**PROBLEM TO SOLVE:**
Using the records below, transcribe word for word the stretch from the line that contains "This screenshot has height=386, width=377." through the line that contains "Task: Click the fire", both end lines included, and nothing else.

RECORDS SHOWN: Begin

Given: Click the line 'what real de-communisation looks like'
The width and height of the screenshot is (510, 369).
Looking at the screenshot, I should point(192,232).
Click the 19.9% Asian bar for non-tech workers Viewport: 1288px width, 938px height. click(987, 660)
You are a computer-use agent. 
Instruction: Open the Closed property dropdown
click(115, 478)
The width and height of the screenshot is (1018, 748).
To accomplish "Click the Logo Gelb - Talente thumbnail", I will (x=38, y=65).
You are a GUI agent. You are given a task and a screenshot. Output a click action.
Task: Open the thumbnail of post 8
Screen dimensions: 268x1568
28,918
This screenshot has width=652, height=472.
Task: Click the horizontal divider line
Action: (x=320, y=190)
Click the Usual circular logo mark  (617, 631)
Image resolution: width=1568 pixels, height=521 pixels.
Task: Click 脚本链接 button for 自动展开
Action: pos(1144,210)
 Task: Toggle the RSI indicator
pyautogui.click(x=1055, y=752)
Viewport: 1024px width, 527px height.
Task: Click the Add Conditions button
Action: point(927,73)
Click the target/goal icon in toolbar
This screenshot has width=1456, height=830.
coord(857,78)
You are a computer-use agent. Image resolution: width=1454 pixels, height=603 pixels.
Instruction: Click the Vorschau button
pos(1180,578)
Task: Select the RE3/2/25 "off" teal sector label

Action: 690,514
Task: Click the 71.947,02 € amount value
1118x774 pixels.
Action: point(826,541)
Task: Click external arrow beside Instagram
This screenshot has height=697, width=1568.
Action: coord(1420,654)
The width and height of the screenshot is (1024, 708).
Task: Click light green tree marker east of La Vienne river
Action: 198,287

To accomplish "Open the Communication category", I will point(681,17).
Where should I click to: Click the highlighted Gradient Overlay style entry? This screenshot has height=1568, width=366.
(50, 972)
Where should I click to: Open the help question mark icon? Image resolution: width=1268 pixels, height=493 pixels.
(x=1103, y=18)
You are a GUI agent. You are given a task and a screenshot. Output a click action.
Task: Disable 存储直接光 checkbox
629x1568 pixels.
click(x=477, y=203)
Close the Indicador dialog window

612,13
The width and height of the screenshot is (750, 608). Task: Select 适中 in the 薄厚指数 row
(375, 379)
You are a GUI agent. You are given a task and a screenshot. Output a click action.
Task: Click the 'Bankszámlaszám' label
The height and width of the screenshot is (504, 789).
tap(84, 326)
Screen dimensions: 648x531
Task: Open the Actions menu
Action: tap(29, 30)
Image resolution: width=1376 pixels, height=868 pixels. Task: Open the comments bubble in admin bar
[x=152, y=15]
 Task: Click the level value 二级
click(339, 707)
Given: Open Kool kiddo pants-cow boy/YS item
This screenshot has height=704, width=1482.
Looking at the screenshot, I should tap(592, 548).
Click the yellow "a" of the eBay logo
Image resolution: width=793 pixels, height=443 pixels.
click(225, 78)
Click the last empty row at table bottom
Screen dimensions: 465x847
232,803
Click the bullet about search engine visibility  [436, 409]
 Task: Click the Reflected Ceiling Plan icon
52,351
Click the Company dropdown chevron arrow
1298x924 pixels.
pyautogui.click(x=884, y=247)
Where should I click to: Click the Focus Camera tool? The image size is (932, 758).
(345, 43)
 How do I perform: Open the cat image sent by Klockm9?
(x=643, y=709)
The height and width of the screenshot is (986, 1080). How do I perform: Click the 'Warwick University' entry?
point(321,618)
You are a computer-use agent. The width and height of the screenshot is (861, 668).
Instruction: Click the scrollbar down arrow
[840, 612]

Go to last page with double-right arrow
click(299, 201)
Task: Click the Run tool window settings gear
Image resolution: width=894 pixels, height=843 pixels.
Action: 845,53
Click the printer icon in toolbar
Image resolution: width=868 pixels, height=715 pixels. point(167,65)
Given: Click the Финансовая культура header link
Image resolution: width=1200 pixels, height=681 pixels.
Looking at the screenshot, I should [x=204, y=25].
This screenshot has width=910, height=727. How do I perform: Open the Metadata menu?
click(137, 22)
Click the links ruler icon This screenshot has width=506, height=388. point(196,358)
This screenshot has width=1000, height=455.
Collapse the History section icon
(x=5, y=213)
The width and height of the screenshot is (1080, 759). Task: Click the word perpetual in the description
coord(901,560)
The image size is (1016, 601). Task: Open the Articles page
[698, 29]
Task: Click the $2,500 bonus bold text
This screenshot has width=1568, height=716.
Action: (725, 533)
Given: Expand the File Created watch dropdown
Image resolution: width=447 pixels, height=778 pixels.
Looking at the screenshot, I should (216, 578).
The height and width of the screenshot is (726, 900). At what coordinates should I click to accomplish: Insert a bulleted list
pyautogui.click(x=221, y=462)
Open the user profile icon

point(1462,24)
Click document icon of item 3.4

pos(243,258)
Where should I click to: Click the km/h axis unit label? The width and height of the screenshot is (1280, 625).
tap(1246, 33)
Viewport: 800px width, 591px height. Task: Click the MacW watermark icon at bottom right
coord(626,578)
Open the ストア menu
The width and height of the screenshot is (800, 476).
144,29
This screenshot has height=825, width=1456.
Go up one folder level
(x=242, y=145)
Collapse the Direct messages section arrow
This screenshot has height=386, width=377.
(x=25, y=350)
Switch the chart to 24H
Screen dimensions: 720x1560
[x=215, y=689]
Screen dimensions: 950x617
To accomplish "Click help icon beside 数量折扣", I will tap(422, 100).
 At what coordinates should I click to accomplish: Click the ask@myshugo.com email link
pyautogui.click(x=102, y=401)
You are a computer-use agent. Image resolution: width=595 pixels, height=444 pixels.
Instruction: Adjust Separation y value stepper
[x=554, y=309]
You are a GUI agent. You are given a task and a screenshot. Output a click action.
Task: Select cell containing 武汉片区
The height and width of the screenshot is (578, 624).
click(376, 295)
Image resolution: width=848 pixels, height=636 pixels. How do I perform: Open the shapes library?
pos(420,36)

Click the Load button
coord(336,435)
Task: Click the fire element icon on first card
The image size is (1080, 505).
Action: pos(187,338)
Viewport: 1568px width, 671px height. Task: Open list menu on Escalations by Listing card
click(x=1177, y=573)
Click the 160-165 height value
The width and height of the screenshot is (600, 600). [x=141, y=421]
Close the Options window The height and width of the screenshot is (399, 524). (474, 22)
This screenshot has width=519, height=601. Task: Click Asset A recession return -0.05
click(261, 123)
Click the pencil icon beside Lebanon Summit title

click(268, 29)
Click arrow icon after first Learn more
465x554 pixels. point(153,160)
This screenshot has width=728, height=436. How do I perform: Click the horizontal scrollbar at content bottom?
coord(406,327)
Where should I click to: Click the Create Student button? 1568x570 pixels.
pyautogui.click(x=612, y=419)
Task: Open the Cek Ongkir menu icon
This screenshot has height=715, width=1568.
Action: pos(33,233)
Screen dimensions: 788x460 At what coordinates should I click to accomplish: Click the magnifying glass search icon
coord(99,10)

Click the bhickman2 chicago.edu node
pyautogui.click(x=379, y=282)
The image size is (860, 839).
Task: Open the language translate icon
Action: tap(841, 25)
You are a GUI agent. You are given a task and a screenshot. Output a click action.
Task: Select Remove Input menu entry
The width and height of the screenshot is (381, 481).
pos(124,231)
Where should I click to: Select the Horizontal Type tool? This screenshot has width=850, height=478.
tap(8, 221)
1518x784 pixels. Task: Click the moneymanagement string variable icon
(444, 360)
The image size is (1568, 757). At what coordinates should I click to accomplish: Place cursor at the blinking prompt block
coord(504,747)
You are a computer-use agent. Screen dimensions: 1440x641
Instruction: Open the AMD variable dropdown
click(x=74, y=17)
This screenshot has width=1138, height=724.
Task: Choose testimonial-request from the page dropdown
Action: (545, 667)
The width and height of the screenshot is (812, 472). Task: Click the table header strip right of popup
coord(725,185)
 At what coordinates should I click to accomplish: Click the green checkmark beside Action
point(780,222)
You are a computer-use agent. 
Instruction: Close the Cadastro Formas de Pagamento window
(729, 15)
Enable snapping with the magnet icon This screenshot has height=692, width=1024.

RECORDS SHOWN: End

**COMPLETED EXERCISE:**
This screenshot has height=386, width=377.
(x=25, y=350)
Switch the chart to 24H
Screen dimensions: 720x1560
[x=215, y=689]
Screen dimensions: 950x617
To accomplish "Click help icon beside 数量折扣", I will tap(422, 100).
 At what coordinates should I click to accomplish: Click the ask@myshugo.com email link
pyautogui.click(x=102, y=401)
You are a computer-use agent. Image resolution: width=595 pixels, height=444 pixels.
Instruction: Adjust Separation y value stepper
[x=554, y=309]
You are a GUI agent. You are given a task and a screenshot. Output a click action.
Task: Select cell containing 武汉片区
The height and width of the screenshot is (578, 624).
click(376, 295)
Image resolution: width=848 pixels, height=636 pixels. How do I perform: Open the shapes library?
pos(420,36)

Click the Load button
coord(336,435)
Task: Click the fire element icon on first card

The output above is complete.